__WHAT TO DO__:
Find "Task: Unmute the microphone" in the entries below; copy that line through the last, exactly, with no pictures.

Collected data entries:

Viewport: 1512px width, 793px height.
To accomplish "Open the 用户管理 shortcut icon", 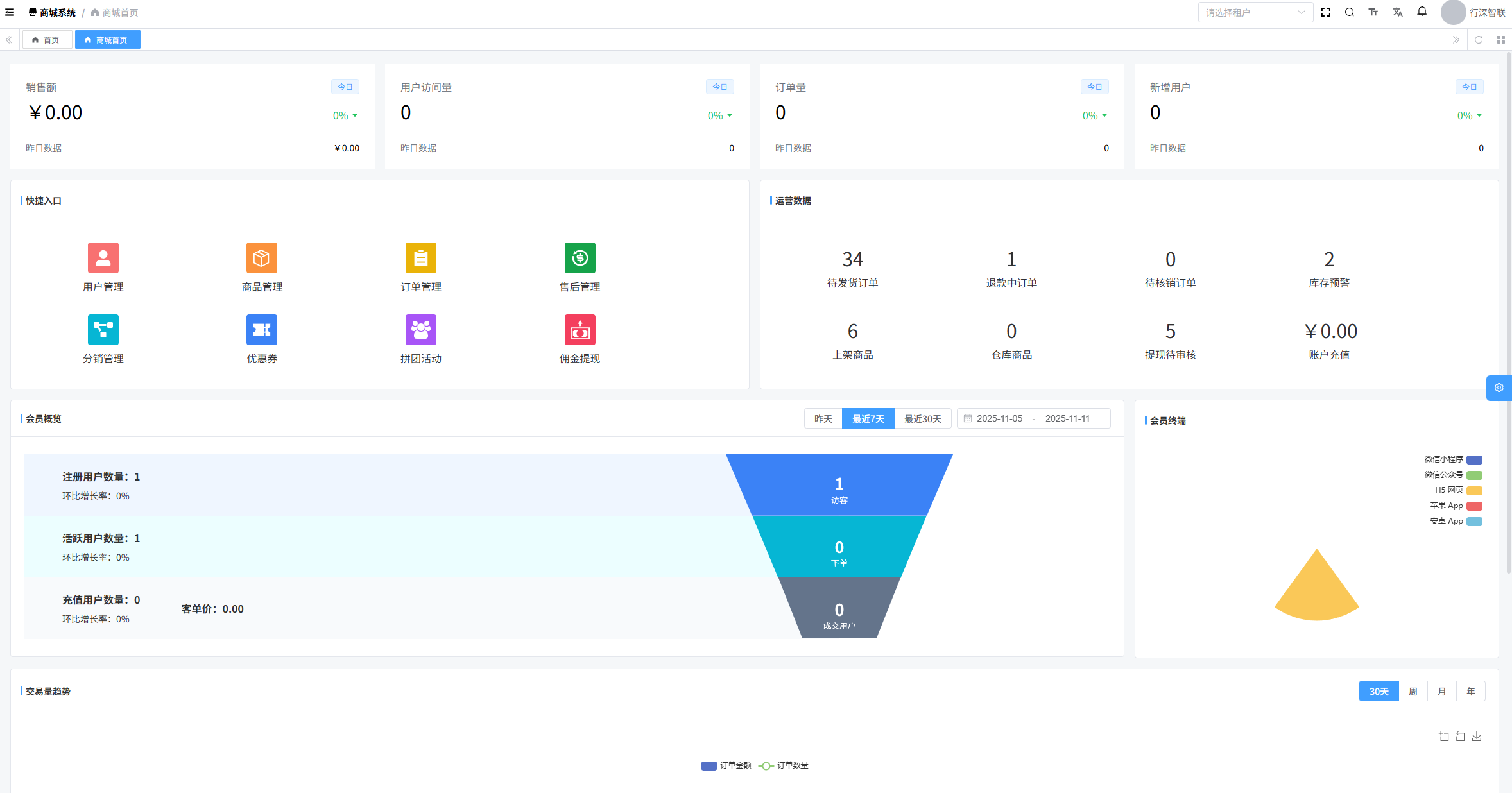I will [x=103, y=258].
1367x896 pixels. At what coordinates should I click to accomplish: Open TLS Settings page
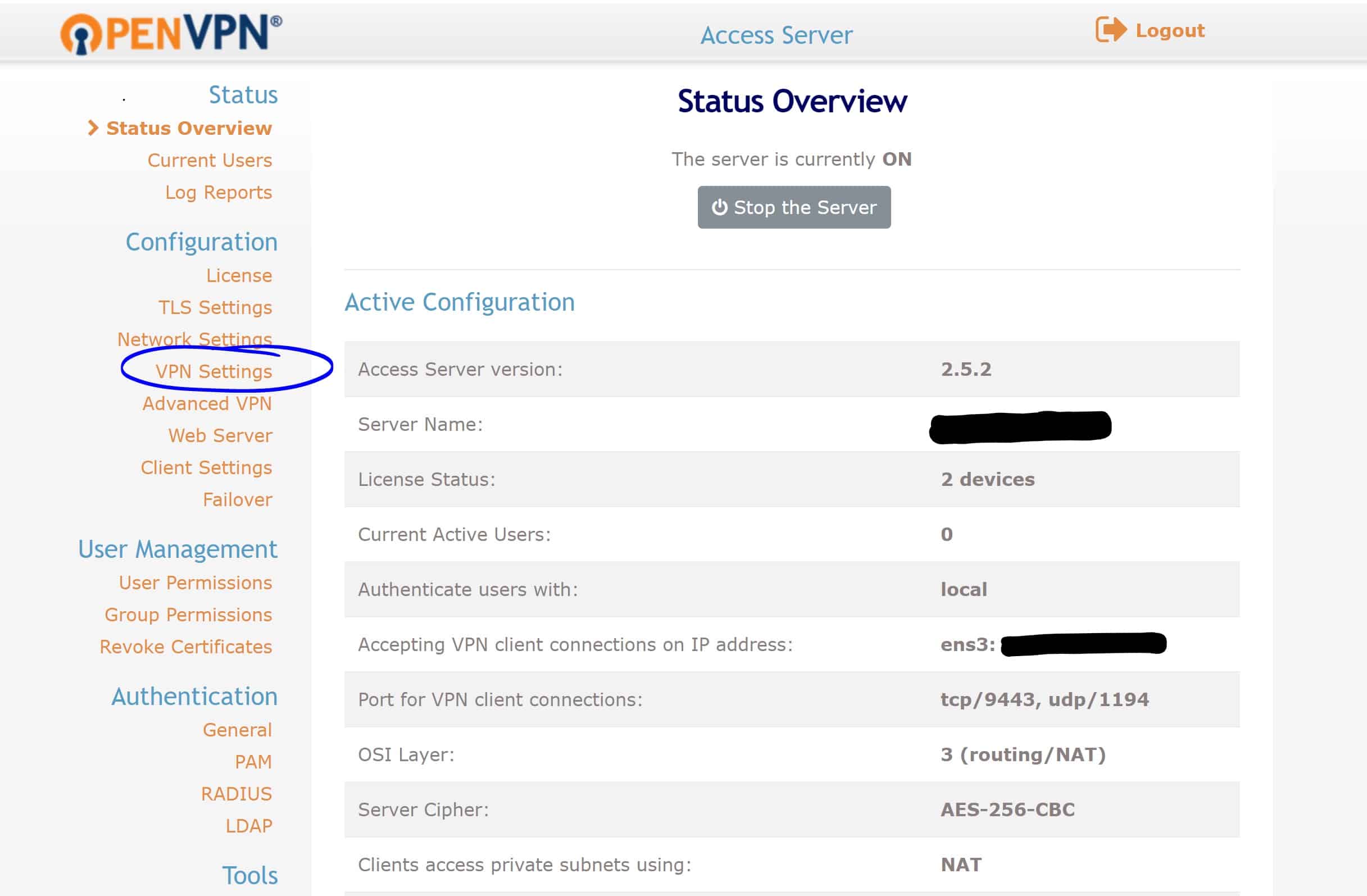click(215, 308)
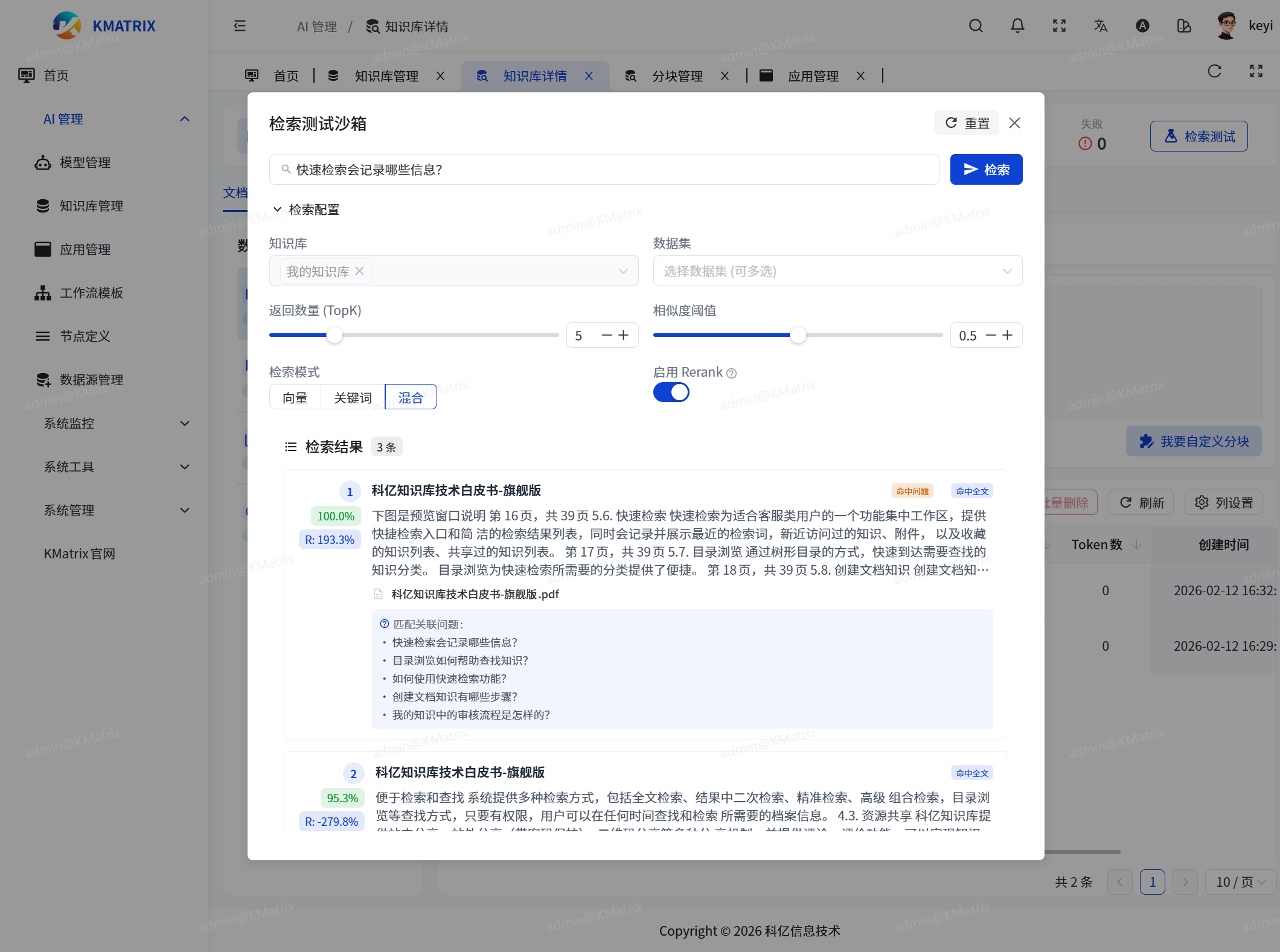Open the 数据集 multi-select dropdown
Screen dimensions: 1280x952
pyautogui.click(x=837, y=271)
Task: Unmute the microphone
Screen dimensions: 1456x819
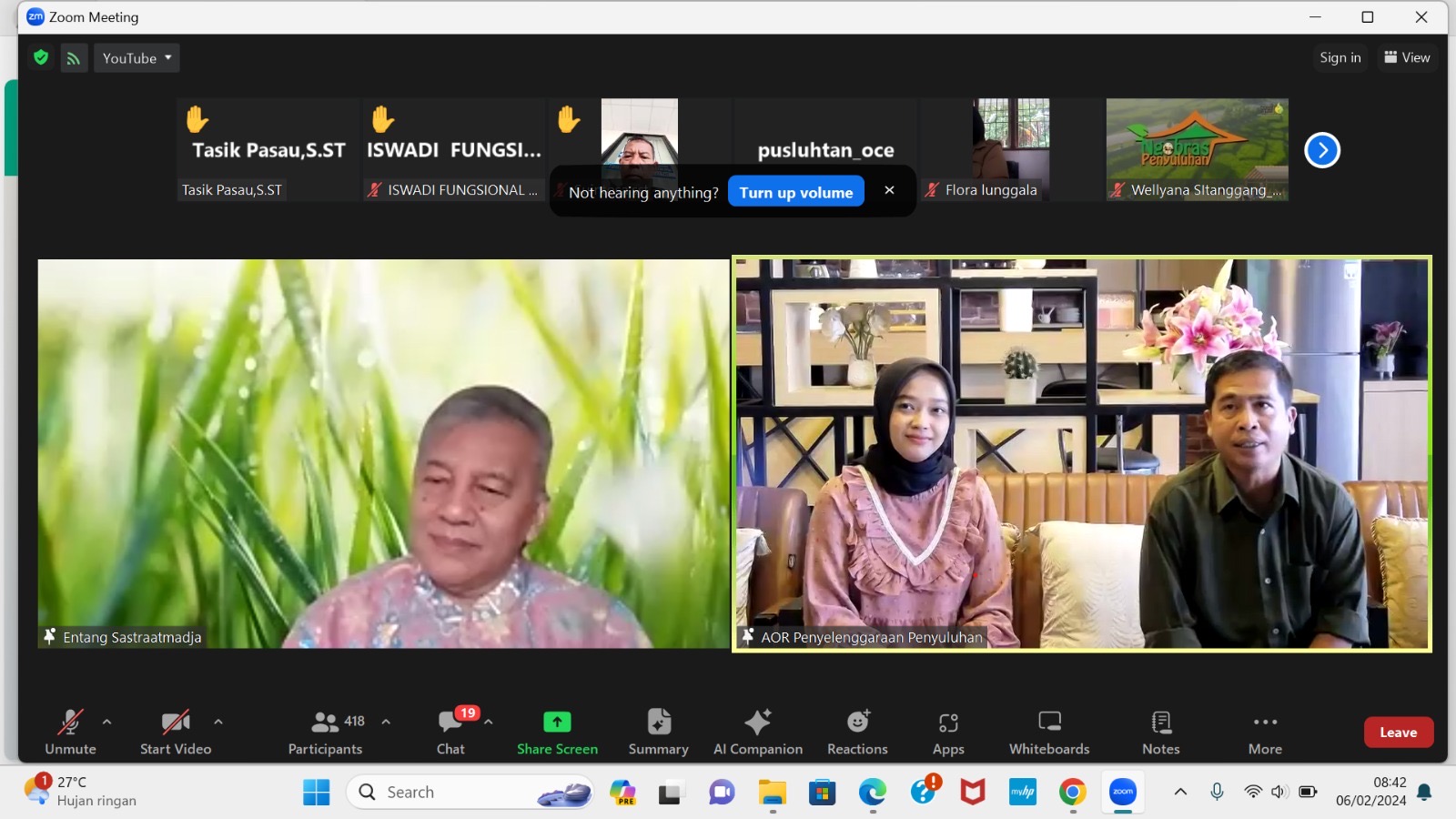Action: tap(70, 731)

__ANSWER BOX__:
Task: Unmute the microphone
Screen dimensions: 1456x819
Action: tap(70, 731)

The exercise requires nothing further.